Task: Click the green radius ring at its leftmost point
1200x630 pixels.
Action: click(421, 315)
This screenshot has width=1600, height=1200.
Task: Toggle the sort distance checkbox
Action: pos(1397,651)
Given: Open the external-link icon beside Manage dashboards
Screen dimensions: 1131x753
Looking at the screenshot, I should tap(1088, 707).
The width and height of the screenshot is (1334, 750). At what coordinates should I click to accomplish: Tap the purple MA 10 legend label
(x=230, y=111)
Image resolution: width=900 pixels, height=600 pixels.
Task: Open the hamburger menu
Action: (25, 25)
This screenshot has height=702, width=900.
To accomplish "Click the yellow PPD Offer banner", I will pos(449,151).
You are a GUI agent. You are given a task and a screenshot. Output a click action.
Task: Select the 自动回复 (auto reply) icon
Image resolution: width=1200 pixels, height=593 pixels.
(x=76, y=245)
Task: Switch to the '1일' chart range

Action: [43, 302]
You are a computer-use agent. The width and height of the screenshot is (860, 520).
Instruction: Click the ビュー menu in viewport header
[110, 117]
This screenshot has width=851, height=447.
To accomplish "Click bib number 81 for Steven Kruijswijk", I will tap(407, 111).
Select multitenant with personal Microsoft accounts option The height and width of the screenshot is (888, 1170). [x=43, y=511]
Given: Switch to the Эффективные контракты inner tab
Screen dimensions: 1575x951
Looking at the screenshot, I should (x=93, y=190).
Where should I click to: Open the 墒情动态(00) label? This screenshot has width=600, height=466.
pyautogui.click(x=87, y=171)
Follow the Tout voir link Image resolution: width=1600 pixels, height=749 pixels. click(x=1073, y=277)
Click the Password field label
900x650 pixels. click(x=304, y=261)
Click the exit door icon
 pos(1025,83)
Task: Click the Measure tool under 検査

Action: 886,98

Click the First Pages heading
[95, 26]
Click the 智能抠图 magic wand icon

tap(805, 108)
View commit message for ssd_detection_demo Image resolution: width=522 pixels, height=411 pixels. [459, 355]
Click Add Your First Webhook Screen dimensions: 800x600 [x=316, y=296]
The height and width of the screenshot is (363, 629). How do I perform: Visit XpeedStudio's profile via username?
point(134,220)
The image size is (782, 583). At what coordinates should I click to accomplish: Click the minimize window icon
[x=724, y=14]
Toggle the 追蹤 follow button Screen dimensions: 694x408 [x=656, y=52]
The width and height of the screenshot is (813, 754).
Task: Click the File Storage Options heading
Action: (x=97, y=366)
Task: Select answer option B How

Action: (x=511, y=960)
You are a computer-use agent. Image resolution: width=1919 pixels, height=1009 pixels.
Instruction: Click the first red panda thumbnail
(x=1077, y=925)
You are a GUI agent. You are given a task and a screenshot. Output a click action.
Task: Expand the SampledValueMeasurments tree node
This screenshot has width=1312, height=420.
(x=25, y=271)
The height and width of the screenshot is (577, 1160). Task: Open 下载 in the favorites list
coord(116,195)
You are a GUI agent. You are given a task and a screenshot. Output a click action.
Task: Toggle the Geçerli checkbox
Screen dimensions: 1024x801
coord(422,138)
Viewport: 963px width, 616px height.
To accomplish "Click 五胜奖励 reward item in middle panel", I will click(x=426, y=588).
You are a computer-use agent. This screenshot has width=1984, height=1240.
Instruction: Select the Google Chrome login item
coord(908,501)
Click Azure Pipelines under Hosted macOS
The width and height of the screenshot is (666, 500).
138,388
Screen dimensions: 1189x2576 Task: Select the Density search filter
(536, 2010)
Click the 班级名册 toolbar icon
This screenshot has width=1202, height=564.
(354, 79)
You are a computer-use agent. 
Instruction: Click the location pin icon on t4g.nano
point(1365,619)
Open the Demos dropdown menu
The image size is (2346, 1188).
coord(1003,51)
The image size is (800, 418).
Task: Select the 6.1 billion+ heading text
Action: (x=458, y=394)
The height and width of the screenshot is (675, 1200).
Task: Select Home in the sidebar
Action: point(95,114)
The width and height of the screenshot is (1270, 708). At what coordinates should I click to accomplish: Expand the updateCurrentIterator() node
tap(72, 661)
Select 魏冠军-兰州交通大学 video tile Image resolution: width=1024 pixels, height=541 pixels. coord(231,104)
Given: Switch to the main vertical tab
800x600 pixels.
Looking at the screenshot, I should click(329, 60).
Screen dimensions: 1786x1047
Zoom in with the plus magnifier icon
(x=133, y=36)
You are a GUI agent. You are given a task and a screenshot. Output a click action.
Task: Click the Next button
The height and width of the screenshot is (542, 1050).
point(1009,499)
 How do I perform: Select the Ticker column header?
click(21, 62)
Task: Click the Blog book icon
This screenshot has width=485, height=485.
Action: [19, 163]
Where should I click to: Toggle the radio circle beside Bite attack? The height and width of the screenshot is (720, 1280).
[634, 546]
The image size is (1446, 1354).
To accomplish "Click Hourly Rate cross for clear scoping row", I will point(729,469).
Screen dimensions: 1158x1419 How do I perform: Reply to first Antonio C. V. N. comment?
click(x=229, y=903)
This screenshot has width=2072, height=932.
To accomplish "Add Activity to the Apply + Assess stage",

ABOUT THIS EXERCISE »
Only lines with the string "link" belong in the answer; copy each of them from the listing.

ANSWER TO THIS PROBLEM »
Given: Open the external-link icon beside Manage dashboards
Follow the Tout voir link Image resolution: width=1600 pixels, height=749 pixels. click(x=1073, y=277)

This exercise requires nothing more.